*** Opening Exercise materials ***
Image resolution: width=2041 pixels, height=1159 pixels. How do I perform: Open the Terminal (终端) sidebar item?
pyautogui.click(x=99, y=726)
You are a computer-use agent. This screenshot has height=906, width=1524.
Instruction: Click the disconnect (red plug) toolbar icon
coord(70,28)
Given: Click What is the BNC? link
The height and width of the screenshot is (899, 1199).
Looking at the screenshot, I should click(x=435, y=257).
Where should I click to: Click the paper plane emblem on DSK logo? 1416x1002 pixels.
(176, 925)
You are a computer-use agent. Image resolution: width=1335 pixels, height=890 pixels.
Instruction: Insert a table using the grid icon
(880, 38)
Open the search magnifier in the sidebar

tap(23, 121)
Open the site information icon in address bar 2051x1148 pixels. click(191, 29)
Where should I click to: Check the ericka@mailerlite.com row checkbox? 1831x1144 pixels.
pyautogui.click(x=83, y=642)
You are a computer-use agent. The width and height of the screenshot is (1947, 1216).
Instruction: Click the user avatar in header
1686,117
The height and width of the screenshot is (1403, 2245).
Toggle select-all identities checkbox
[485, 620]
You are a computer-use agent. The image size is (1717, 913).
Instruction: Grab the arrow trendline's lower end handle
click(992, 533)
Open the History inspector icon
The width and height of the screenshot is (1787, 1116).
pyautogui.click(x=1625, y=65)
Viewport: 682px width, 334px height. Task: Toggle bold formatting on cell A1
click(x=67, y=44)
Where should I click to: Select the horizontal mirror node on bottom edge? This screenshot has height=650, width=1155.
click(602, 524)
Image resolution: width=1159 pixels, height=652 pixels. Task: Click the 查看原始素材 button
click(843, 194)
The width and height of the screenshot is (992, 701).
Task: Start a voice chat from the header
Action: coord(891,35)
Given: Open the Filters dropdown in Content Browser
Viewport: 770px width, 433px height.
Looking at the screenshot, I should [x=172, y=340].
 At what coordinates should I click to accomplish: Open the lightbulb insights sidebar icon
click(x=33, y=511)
*** Closing Exercise materials ***
Exercise brief » Please transcribe the data above without changes, from its first line to its "Given: Click What is the BNC? link" line, and leave out anything past that.

Output for this task »
Image resolution: width=2041 pixels, height=1159 pixels. How do I perform: Open the Terminal (终端) sidebar item?
pyautogui.click(x=99, y=726)
You are a computer-use agent. This screenshot has height=906, width=1524.
Instruction: Click the disconnect (red plug) toolbar icon
coord(70,28)
Given: Click What is the BNC? link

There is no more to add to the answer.